Особенно тогда, когда его ствол направлен тебе в голову.
На вошедшем в кабинет мужчине были тренировочные брюки «найк» с лампасами, русская толстовка с камуфляжным угловатым рисунком, представляющим зеленовато-голубые квадратики на светло-зеленом, цвета горошка фоне. И эта черная, истрепанная, тридцатикратная смерть в руке.
Я открыл рот и ничего не сказал.
Сюда заходили разные люди. Обычно просто несчастные, иногда нечестные. А иногда, хоть и редко, действительно страшные. Но никогда такие, как этот. И дело даже не в том, что у него был автомат, из которого он мог в долю секунды изрешетить меня.
Просто ни у кого еще не было рта, небрежно зашитого черной сапожной нитью. Не было серых речных булыжников в глазницах, там, где должны находиться глаза.
Вошедший за ним мог спокойно сойти за бухгалтера. Или за учителя математики.
Он был невысокий, лысый, одетый в потертый черный костюм, с бифокальными линзами в толстых очках. И с папкой в руке.
Незнакомец улыбнулся жуткой улыбкой довольного таможенника, который вчера узнал о запрете провоза чемоданов. Его левое верхнее веко горело блеском полированного золота.

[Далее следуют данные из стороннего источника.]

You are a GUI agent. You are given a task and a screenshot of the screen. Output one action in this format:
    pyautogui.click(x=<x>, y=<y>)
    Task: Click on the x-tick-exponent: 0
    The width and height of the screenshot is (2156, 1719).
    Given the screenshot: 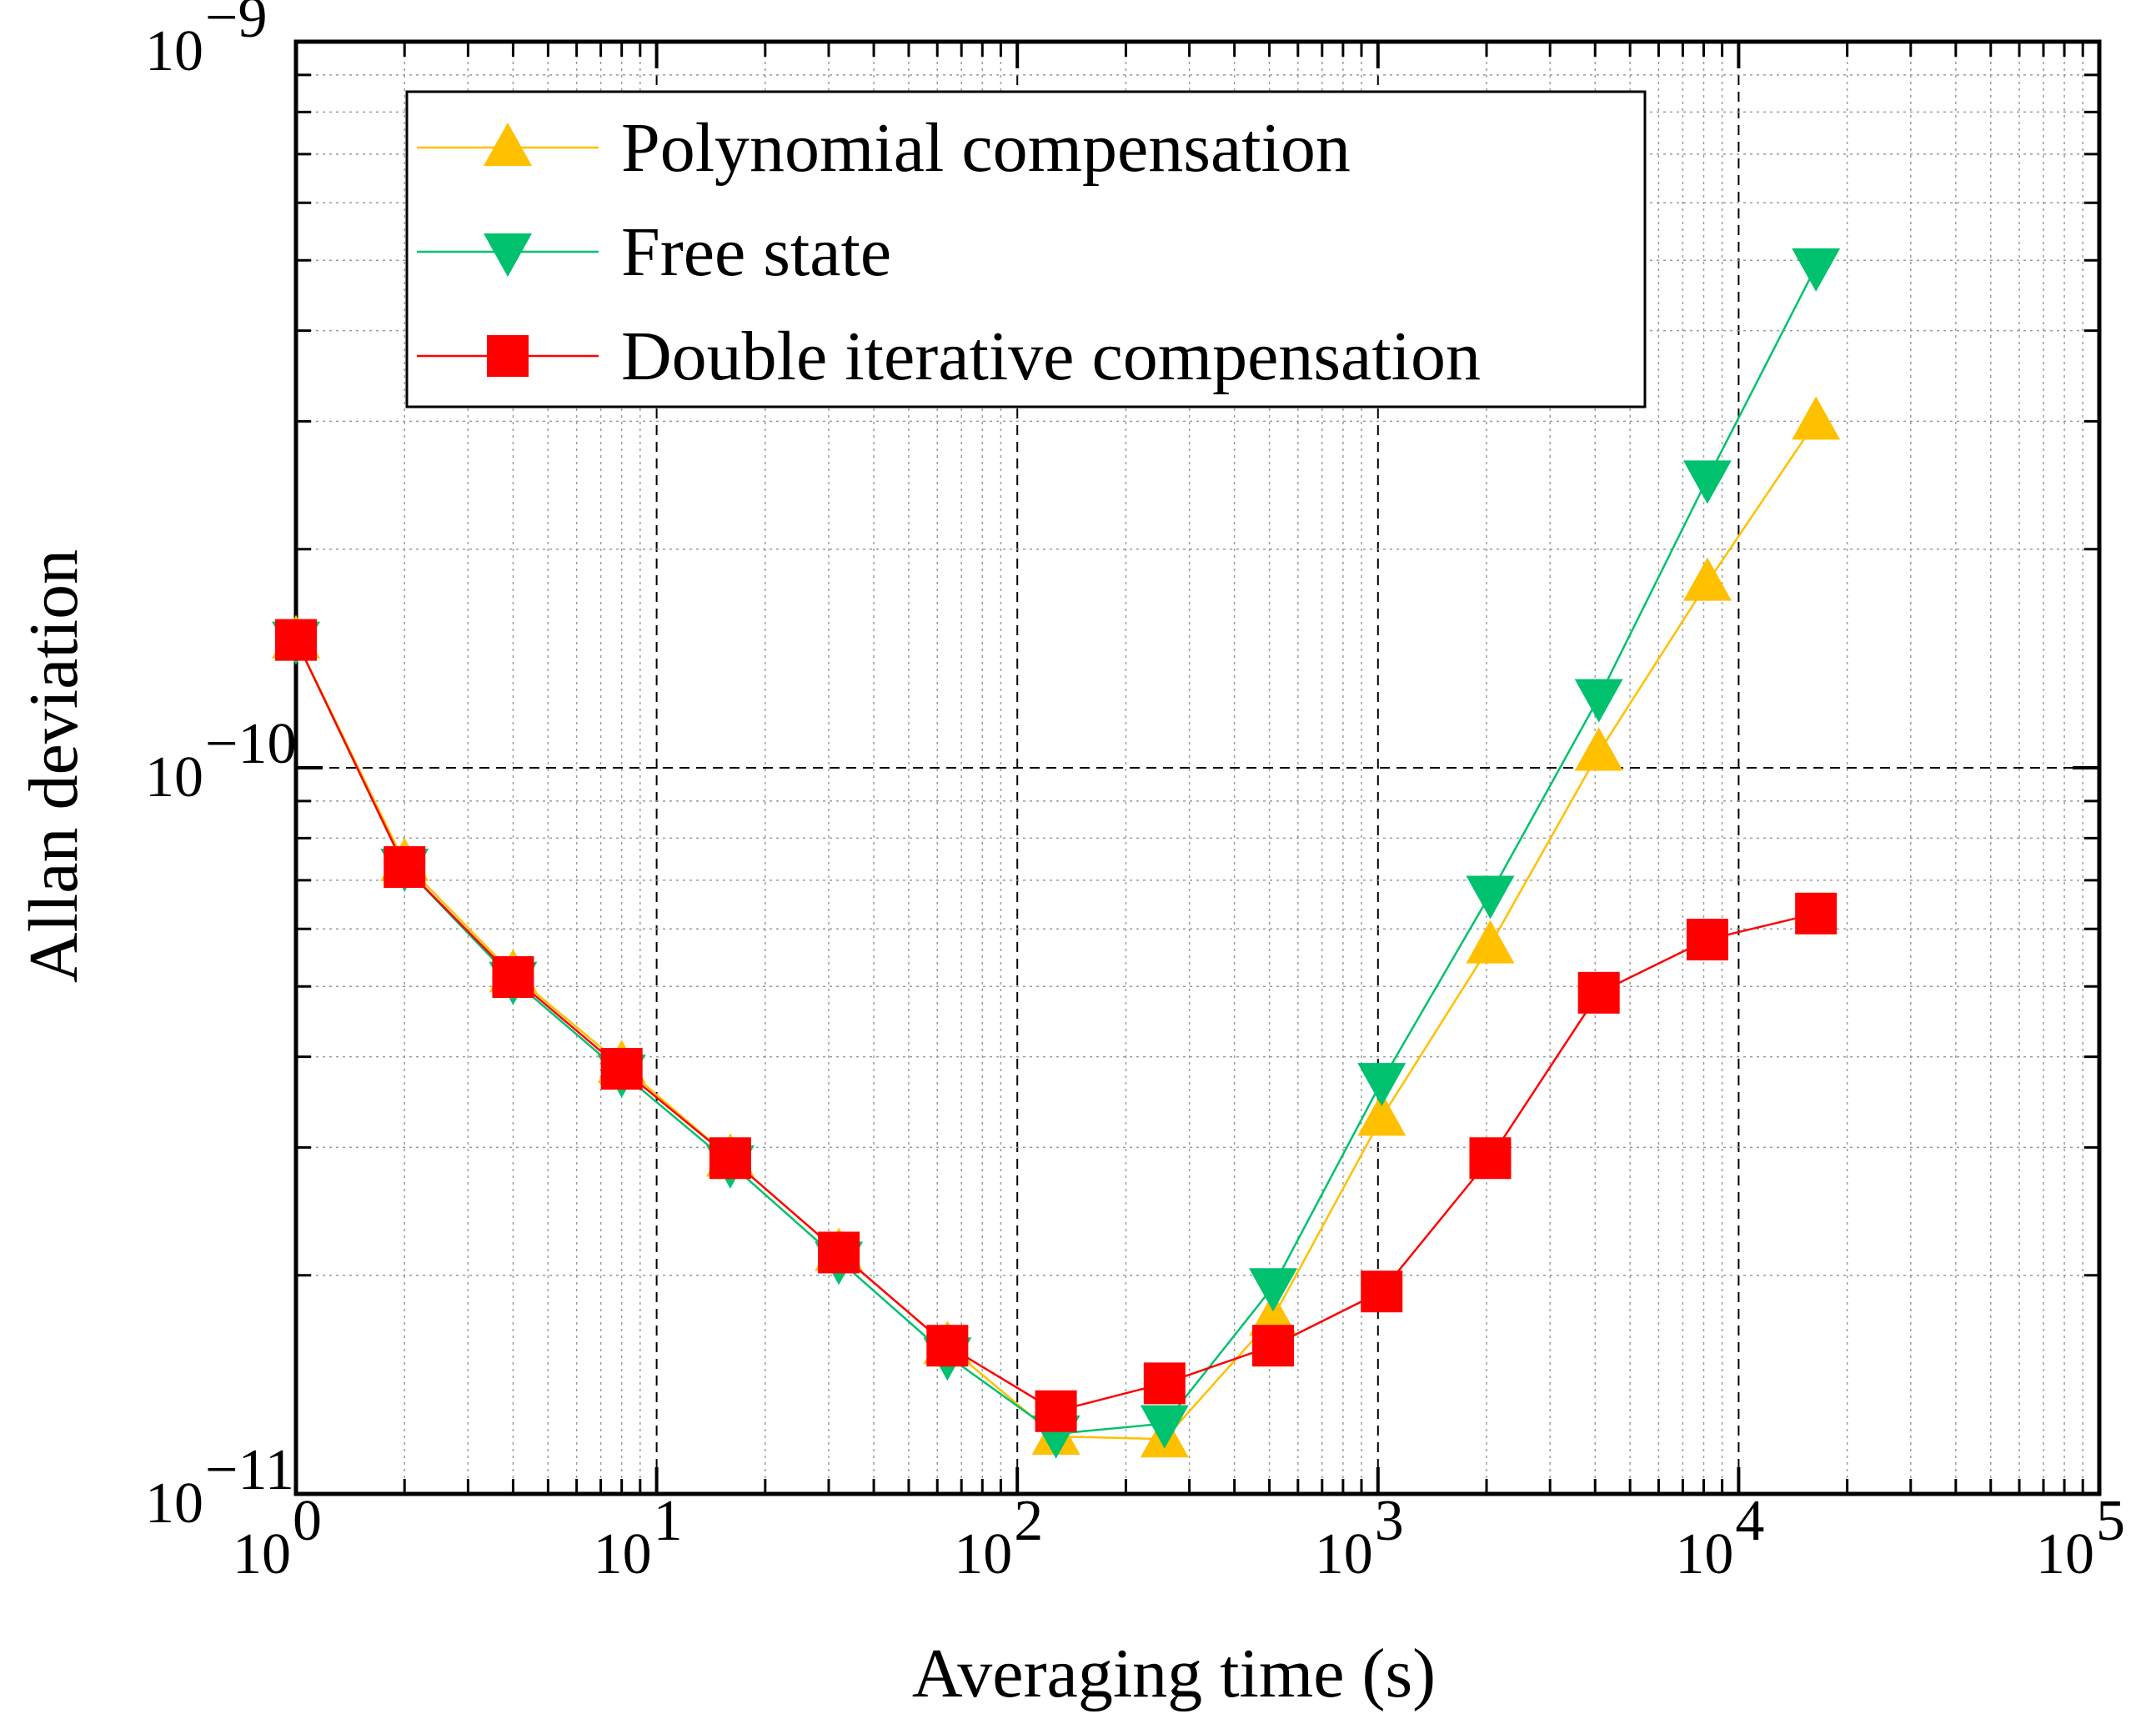 What is the action you would take?
    pyautogui.click(x=308, y=1521)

— Vexilla regis prodeunt inferni…[1] — произнес он и уселся в кресло для пациентов. — Сваливай, — обратился к верзиле с зашитым ртом. — Я поговорю с господином психотерапевтом. — Тип с зашитым ртом поднял ствол, склонился в глубоком поклоне и вышел, бесшумно закрыв дверь. — Он не придет, — великодушно сообщил мне учитель. — Нечего ждать. Он передумал, решил не заморачиваться этим или что-то вроде того. Во всяком случае не сегодня. Вот я и подумал, что ж вы будете в одиночестве сидеть, зайду-ка, мы поболтаем, покурим…
— Чем могу служить? — спросил я. Иногда такие автоматические ответы не требуют участия воли, но позволяют выиграть время.